Ruby web scraping tutorial on morph.io – Part 2, start writing your scraper

This post is part of a series of posts that provide step-by-step instructions on how to write a simple web scraper using Ruby on morph.io. If you find any problems, let us know in the comments so we can improve these tutorials.


In the past post we set up our scraper. Now we’re going to start out writing our scraper.

It can be really helpful to start out writing your scraper in an interactive shell. In the shell you’ll get quick feedback as you explore the page you’re trying to scrape, instead of having to run your scraper file to see what your code does.

The interactive shell for ruby is called irb. Start an irb session on the command line with:

> bundle exec irb

The bundle exec command executes your irb command in the context of your project’s Gemfile. This means that your specified gems will be available.

The first command you need to run in irb is:

>> require 'mechanize'

This loads in the Mechanize library. Mechanize is a helpful library for making requesting and interacting with webpages.

Now you can create an instance of Mechanize that will be your agent to do things like ‘get’ pages and ‘click’ on links:

>> agent = Mechanize.new

You want to get information for all the members you can. Looking at your target page it turns out the members are spread across several pages. You’ll have to scrape all 3 pages to get all the members. Rather than worry about this now, lets start small. Start by just collecting the information you want for the first member on the first page. Reducing the complexity as you start to write your code will make it easier to debug as you go along.

In your irb session, use the Mechanize get method to get the first page with members listed on it.

>> url = "https://morph.io/documentation/examples/australian_members_of_parliament"
>> page = agent.get(url)

This returns the source of your page as a Mechanize Page object. You’ll be pulling the information you want out of this object using the handy Nokogiri XML searching methods that Mechanize loads in for you.

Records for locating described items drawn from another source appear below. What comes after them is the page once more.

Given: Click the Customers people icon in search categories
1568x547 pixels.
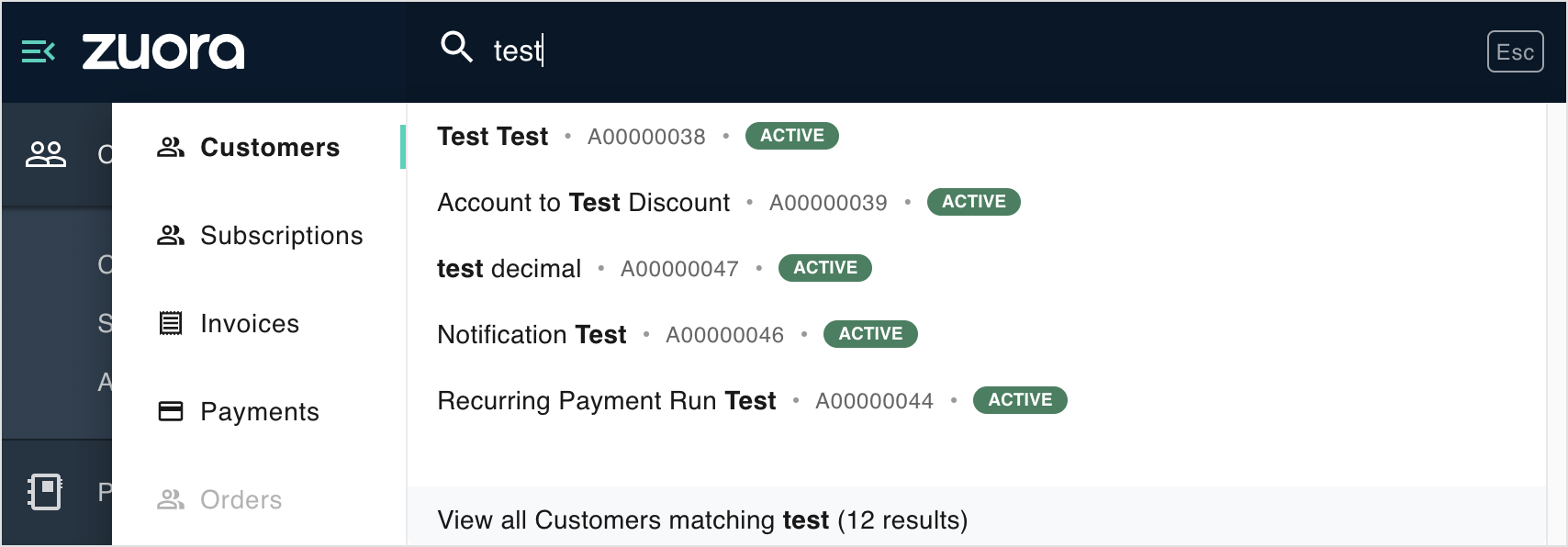Looking at the screenshot, I should coord(171,145).
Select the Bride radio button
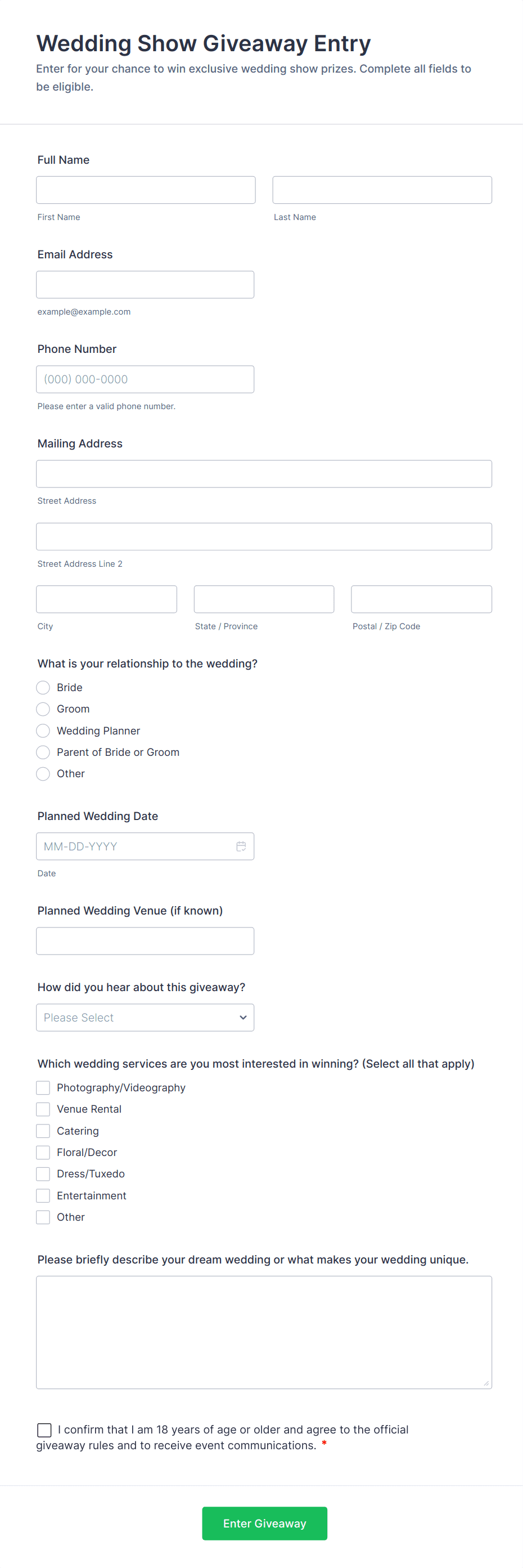The width and height of the screenshot is (523, 1568). click(x=43, y=687)
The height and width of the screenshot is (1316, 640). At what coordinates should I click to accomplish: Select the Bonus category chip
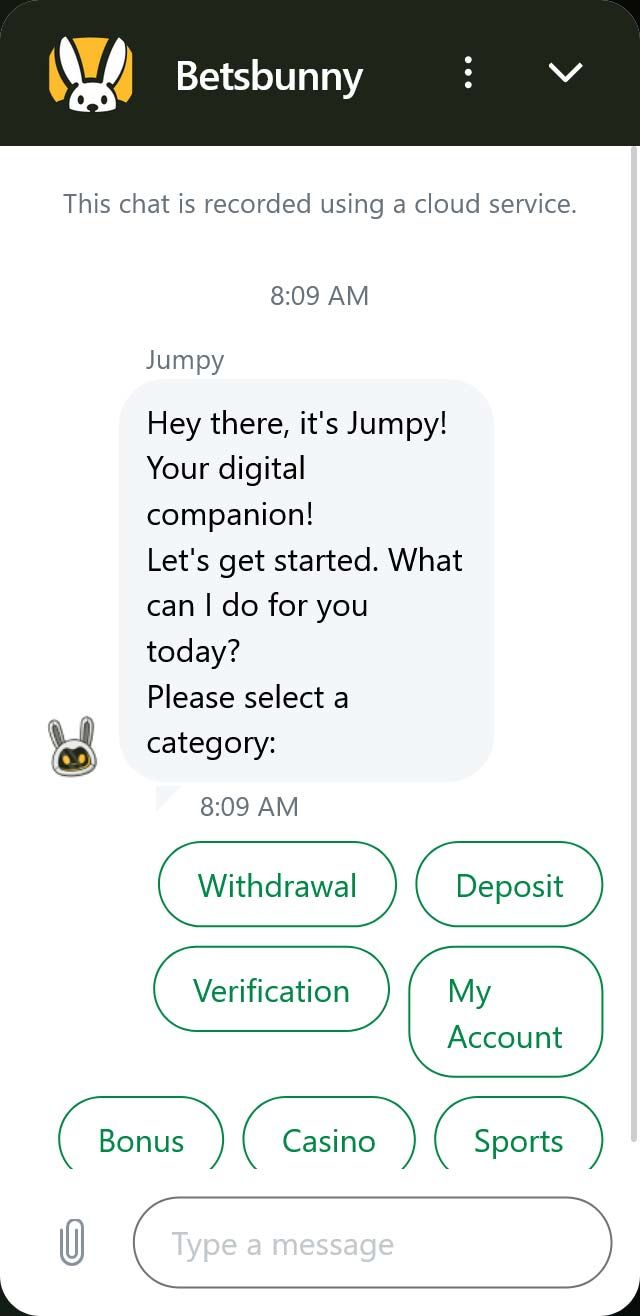(x=141, y=1133)
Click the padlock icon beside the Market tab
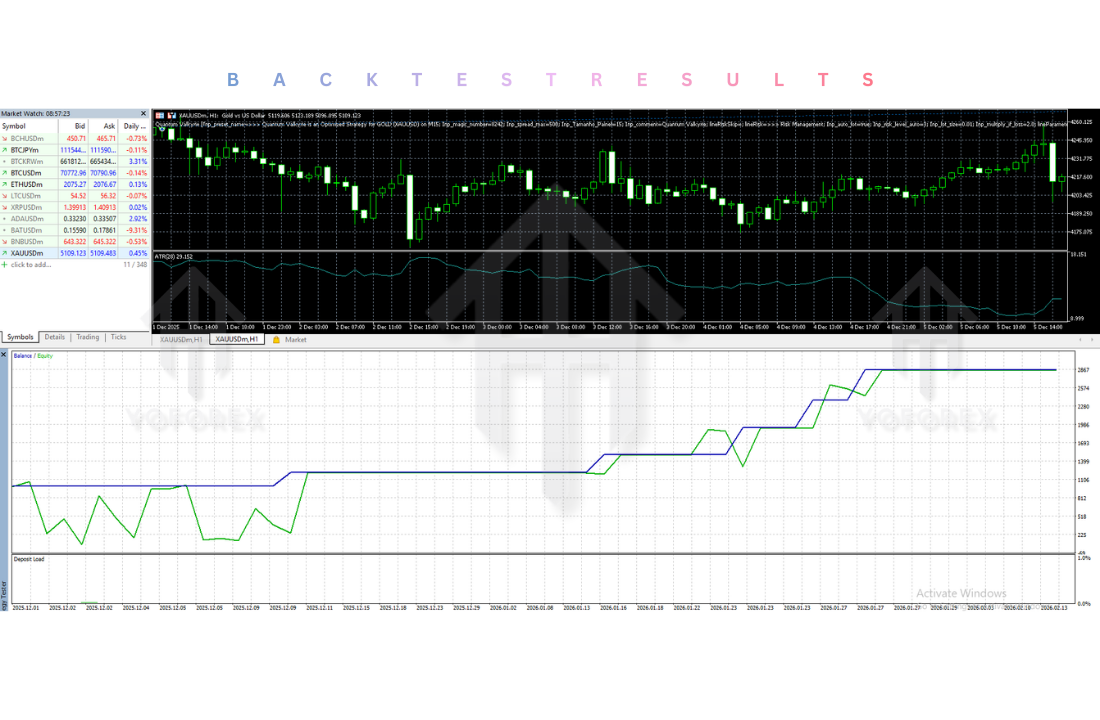The image size is (1100, 720). pos(276,339)
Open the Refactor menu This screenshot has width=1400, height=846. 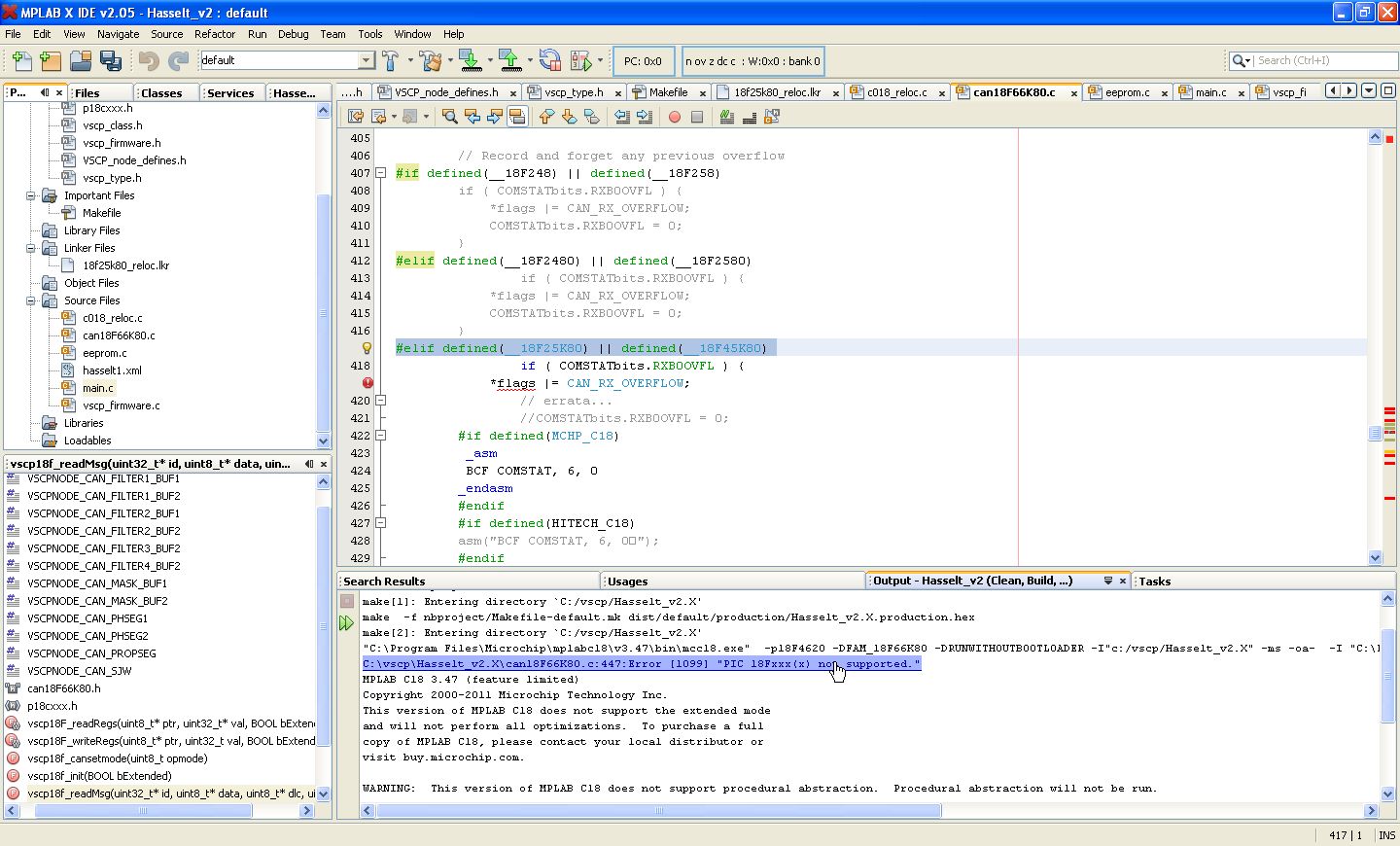pyautogui.click(x=214, y=34)
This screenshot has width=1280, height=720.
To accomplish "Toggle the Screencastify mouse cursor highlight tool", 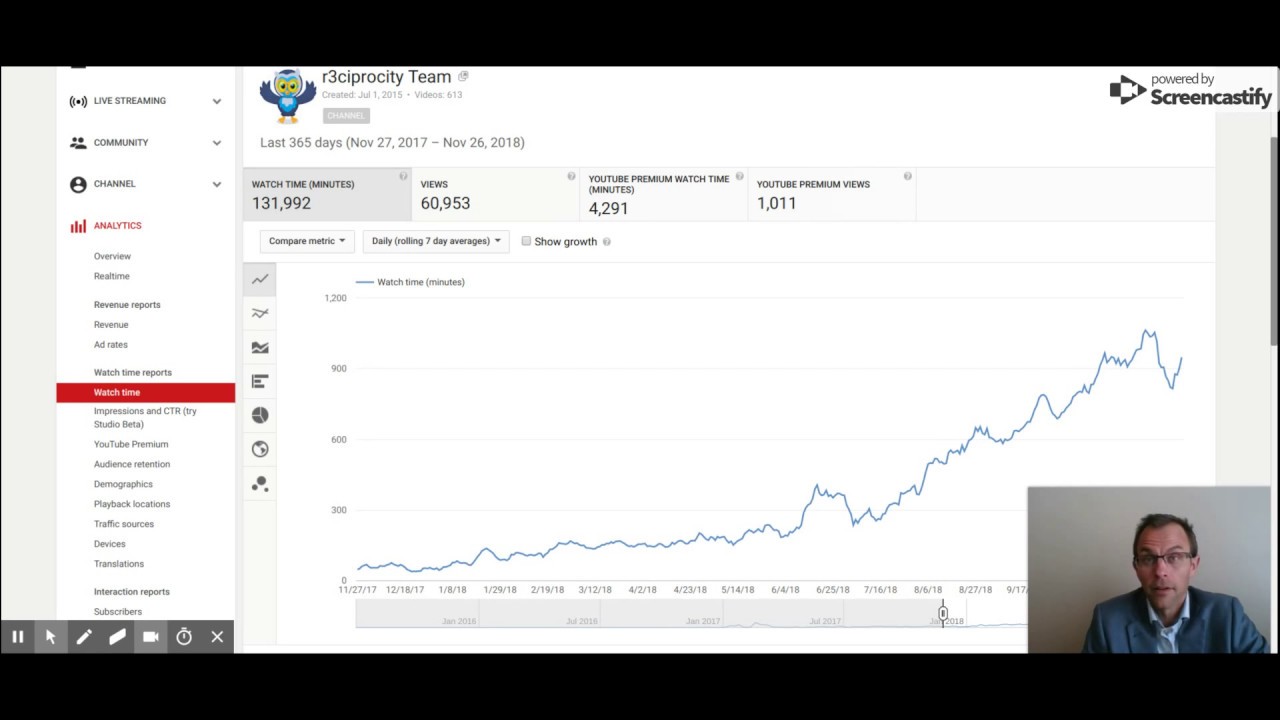I will (50, 637).
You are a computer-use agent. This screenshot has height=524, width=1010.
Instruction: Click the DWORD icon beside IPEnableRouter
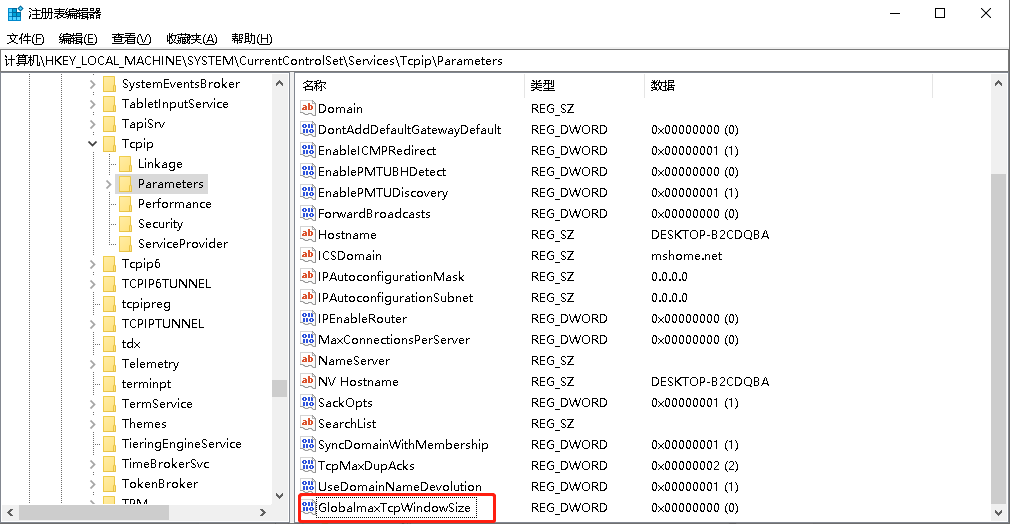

Let’s review some of these methods.

at()

The at() method returns the first element that matches the selectors provided. For example, page.at(‘ul’) returns the first <ul> element in the page as a Nokogiri XML Element that you can parse. There are a number of ways to target elements using the at() method. We’re using a css style selector in this example because many people are familiar with this style from writing CSS or jQuery. You can also target elements by class, e.g. page.at('.search-filter-results'); or id, e.g. page.at('#content').

search()

The search() method works like the at() method, but returns an Array of every element that matches the target instead of just the first. Running page.search('li') returns an Array of every <li> element in page.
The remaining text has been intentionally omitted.